My heart pounds. I excited to hear my wife’s voice. But I’m also apprehensive. What is she going to say? But it’s not Lisa who answers. It’s a man’s voice that picks up.

“I’m sorry,” I say. “I must’ve dialed the wrong number.”

“What’s the number again?” Julie asks, after disconnecting the unknown party. I give her Lisa’s number a second time. “That’s the number I thought I dialed.

Let me try again.”

The phone rings and I hear the same male voice. “Who’s this?” I ask. “Who’s this?” The man doesn’t answer my question.

“This is Michael Santos. I’m calling for my wife, Lisa.”

“Oh. Well, Lisa’s not here. I’m Lisa’s boyfriend. I live here now. Sorry to tell you, but it will be best if you don’t call back. She isn’t ready to talk with you.”

I’m humiliated. This is the way I learn my marriage is over. My sister heard everything. Speechless, I hang up.

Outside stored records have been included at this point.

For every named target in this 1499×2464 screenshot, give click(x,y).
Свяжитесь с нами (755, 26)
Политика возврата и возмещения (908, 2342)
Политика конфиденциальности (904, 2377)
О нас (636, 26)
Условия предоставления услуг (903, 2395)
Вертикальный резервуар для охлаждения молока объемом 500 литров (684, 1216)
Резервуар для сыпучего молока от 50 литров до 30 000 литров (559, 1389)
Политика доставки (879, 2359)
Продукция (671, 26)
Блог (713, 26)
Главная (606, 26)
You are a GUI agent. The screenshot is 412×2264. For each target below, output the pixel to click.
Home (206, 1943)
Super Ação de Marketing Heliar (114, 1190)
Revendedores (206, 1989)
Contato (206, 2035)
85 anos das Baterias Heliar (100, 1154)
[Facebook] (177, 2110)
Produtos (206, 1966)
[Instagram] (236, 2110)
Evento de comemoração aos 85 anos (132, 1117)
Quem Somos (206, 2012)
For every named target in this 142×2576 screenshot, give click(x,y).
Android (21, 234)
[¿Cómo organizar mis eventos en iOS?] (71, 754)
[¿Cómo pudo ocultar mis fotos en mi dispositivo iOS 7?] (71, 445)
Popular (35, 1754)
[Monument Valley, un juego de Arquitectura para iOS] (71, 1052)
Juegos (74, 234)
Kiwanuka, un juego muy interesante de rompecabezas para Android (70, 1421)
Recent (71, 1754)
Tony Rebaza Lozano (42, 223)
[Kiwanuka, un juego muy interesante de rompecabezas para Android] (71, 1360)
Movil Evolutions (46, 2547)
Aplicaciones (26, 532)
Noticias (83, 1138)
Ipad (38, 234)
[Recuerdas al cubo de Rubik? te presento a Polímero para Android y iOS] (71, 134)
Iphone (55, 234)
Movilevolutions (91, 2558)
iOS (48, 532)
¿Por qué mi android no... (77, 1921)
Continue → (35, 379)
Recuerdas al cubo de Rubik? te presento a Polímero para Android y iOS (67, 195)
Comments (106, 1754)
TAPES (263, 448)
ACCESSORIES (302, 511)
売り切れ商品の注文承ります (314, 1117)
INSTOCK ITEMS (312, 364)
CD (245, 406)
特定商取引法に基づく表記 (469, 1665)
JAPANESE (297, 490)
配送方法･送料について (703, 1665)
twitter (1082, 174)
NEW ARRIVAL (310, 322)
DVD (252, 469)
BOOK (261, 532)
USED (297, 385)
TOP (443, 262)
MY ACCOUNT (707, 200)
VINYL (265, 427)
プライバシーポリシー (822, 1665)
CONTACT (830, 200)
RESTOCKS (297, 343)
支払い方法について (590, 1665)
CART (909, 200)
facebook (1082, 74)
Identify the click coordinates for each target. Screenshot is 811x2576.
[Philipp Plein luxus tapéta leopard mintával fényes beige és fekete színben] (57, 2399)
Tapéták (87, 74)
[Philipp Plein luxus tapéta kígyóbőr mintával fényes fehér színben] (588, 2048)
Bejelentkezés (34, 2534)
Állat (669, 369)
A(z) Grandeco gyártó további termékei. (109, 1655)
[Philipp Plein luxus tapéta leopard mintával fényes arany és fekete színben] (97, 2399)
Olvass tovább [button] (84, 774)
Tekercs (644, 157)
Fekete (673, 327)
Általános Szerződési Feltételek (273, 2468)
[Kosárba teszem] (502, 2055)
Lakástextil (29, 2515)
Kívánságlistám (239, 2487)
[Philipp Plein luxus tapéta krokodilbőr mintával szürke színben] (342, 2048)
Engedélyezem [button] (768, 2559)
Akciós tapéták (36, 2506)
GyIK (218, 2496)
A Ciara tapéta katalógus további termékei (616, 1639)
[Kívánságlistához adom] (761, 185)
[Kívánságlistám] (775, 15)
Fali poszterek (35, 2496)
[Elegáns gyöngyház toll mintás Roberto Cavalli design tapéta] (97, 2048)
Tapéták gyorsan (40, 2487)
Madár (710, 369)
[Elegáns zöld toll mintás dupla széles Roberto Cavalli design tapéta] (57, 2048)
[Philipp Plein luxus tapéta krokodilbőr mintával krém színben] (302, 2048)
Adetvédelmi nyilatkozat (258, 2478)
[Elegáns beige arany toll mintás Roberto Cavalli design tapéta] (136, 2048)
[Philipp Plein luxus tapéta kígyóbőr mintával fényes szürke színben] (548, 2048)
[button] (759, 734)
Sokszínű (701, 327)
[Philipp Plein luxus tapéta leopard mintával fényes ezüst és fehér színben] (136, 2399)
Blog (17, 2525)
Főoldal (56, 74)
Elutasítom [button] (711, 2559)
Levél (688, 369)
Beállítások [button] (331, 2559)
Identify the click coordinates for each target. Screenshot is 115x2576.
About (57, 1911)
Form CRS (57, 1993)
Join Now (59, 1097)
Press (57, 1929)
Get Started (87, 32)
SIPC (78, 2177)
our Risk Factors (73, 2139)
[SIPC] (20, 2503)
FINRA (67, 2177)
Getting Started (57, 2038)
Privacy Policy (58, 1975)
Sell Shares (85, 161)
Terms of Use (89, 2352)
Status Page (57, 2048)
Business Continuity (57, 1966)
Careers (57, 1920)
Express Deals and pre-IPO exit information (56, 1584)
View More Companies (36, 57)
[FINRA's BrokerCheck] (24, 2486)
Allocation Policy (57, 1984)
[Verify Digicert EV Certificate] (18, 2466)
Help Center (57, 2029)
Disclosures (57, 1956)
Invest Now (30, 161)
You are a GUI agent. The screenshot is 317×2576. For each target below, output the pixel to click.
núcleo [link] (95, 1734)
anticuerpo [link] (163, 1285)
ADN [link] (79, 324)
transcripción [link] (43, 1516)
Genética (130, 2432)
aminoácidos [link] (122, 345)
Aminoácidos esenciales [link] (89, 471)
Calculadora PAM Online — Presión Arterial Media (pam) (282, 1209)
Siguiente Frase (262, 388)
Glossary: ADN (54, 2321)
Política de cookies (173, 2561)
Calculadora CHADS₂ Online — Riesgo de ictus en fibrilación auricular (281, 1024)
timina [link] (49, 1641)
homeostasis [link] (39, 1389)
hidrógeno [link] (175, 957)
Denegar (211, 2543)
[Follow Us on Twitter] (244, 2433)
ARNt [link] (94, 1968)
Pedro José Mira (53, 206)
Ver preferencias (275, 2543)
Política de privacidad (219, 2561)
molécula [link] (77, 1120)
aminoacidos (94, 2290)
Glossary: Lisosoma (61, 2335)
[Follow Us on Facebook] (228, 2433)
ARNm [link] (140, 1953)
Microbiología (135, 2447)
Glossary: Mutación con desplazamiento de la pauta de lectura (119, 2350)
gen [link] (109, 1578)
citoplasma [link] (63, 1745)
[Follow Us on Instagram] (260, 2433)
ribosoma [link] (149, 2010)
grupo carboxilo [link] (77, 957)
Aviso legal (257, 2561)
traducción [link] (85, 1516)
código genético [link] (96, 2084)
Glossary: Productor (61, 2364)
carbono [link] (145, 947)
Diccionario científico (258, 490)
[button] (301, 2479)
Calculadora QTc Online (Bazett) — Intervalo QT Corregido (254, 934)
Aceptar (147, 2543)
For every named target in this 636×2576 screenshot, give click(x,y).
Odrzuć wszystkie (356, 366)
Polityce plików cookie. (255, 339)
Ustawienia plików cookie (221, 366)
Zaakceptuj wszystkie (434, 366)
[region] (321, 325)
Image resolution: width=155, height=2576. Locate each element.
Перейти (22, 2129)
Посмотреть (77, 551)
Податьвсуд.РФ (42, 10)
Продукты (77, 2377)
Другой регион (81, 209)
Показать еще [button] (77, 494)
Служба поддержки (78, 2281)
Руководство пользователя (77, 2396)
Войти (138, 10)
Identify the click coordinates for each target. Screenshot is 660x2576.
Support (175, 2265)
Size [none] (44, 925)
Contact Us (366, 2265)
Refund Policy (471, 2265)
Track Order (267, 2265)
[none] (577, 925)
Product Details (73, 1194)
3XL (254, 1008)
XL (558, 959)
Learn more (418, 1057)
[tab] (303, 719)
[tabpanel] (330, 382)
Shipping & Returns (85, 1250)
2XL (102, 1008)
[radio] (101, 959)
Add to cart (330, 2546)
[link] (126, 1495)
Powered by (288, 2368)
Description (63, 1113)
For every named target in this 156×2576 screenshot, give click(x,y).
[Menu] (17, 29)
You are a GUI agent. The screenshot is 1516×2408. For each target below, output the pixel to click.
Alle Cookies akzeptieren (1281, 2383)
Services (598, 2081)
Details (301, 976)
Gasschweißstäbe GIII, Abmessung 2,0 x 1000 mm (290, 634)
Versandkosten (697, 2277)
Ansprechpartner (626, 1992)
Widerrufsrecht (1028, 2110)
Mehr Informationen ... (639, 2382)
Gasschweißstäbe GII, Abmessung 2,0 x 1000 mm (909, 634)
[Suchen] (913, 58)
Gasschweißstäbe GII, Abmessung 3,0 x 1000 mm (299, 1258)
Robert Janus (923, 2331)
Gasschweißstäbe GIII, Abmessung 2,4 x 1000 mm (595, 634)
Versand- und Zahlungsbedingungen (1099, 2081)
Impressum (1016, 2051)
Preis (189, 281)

I don’t have the strength to deal with this new complication. I can’t even thank Julie for making the call. I just hang up and walk away.

Blindly, I press through crowds of prisoners. I find my way to the stairs. I don’t care about anything. I just push my way through the grief. I would prefer a knife in the gut to what I’m feeling. A knife wound would be a welcome reprieve from the pain twisting through my heart.

Somehow I find my cell. I fall onto my rack, smothering my face in my pillow. With the spirit of perseverance abandoning me, I squeeze my eyes shut. I have to keep tears from falling. Everything inside of me feels broken. My pulse pounds in my ears. The pain throbs, hurting my head. I’m having a hard time. I don’t know how to acknowledge that she’s gone. I’ve lost her. It’s like a painful vise. It’s squeezing tighter and tighter. The pain suffocates me. For the first time, I feel doubts. I don’t know whether I want to climb through 24 more years. Not with this pain.

Sleep doesn’t restore my confidence. I crawl off my rack. While sitting on a metal chair, I lace my dirty sneakers. Consumed with sadness, I walk down the stairs. I pace, wondering why I should go on. I can’t summon the will or reason to live. Lisa and I may’ve been growing apart. At least I had the illusion of love. That’s been shattered. I don’t know what I’ll do in here for decades.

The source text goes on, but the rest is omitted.